Version 1.0 of the JSON REST API plugin was released over the weekend, adding new user, revision and post meta endpoints. This release also introduces the project’s new long-term backwards compatibility policy for its internal PHP API and REST API, which will not be broken from this point forward as new endpoints and data are added.
The WP API project is led by Ryan McCue, who said that the team is pushing hard for integration into WordPress 4.0, although it is not yet guaranteed. McCue published an integration plan for getting the WP API into core for the 4.0 merge window, if the project receives the green light.
Understanding the Benefits of the JSON REST API
McCue’s proposal highlights the need for an alternative to the XML-RPC API that is currently provided in core and demonstrates how the JSON REST API provides a superior solution for allowing remote access to data.
Because the WP API was designed from the ground up for integration into WordPress, it follows WP coding standards and will enter the core with full translatability. The WP API is being built to eventually include every data type found in WordPress, including post types and their metadata. It’s also built with extensibility in mind for themes and plugins and makes liberal use of actions and filters.

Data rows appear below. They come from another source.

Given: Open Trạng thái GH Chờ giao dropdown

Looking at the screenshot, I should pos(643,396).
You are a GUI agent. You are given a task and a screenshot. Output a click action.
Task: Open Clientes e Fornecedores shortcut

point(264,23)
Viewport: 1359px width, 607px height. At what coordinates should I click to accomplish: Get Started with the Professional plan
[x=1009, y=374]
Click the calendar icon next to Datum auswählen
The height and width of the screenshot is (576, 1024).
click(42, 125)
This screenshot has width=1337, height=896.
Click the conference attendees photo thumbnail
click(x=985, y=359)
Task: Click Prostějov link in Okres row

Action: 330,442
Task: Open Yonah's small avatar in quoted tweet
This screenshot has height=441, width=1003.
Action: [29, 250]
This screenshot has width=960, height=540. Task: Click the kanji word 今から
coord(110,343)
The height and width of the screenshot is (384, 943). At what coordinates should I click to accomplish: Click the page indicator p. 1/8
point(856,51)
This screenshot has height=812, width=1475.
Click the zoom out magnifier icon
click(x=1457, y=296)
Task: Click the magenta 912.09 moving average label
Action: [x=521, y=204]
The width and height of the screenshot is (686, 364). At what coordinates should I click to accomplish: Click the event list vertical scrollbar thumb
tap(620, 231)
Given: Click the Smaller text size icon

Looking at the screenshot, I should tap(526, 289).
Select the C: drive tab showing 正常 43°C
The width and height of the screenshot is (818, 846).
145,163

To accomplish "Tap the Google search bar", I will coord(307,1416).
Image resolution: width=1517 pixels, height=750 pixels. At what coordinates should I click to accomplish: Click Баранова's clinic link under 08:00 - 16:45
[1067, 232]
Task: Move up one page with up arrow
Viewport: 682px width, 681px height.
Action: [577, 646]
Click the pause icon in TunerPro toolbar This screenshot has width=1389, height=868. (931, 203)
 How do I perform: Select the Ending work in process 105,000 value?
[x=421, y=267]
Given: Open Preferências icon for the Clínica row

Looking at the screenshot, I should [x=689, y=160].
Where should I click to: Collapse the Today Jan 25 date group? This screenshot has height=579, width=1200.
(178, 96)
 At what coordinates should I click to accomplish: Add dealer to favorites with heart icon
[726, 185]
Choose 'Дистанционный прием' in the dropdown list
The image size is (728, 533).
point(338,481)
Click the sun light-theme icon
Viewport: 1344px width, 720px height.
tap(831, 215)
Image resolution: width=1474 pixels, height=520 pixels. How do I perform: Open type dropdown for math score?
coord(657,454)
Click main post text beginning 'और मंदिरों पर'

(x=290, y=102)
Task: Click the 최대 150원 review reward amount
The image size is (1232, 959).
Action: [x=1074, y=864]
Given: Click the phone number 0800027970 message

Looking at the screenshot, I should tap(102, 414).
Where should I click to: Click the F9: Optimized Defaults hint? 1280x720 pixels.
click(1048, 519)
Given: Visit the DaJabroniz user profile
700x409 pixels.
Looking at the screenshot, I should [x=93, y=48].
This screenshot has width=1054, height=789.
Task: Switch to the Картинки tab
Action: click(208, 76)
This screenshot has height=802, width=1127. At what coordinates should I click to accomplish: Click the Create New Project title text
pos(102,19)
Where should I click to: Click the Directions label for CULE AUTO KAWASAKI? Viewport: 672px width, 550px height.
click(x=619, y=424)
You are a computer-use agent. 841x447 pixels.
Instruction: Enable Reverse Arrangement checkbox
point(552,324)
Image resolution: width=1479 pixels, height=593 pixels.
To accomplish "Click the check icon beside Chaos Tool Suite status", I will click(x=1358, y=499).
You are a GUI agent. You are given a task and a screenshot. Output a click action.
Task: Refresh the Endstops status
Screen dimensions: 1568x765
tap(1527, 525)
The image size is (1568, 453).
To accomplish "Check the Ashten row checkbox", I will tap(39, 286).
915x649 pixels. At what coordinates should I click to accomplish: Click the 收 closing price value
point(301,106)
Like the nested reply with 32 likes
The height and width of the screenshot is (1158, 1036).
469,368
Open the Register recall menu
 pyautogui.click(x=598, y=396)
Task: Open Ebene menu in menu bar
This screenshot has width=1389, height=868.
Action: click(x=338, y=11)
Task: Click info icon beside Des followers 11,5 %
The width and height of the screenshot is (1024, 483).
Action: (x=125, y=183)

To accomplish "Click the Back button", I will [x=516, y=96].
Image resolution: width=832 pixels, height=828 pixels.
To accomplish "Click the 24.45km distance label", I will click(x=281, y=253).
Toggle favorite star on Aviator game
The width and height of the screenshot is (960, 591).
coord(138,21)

In addition to the huge benefit of the API being built FOR WordPress, McCue sites several other distinct benefits to its inclusion in core, including:
- Data serialization uses the JSON standard, which maps more directly to common data structures in most programming languages.
- Communication with the API uses the HTTP 1.1 standard, available in almost every programming language. Representational State Transfer (“REST”) semantics are used for interaction, which are available in the majority of HTTP clients, and compatibility is provided for those without this ability.
- The data serialization layer is independent of the data manipulation and accessing layer, enabling the JSON or HTTP semantics to be replaced with another protocol, (i.e. MessagePack or Cap’n Proto.)
- The internal structure of the API allows use by regular PHP code. This enables using the data layer of the API for other uses, such as a future version of WP-CLI or internal form handlers.
- The API relies on no external services. It includes methods for automatically locating the API given only a WordPress site address, as well as programatically assessing the availability of parts of the API.
WordPress Developers are Already Building API Plugins
This API constitutes a monolithic addition to the WordPress codebase but it opens up a whole new world for developers who are extending the platform to access information remotely. Shortly after version 1.0 was released, a few WordPress developers reported back about making use of the API in their projects.
Ryan Fugate (@modemlooper), took the initiative to add BuddyPress JSON API endpoints. When Scott Kingsley Clark saw the starter scaffolding for the BuddyPress API, he was inspired to build a Pods JSON API for his Pods Framework in just a few short hours.
McCue and his team of contributors are now starting on a documentation and testing push to prepare the plugin for possible inclusion into WordPress 4.0. A documentation site is now up at wp-api.github.io. These docs are very much in transition as the project moves forward and will eventually include the guides and master docs which are in different places right now. If you’d like to jump in on some open issues or help with the WP API project, the team welcomes new contributors on its O2 development blog.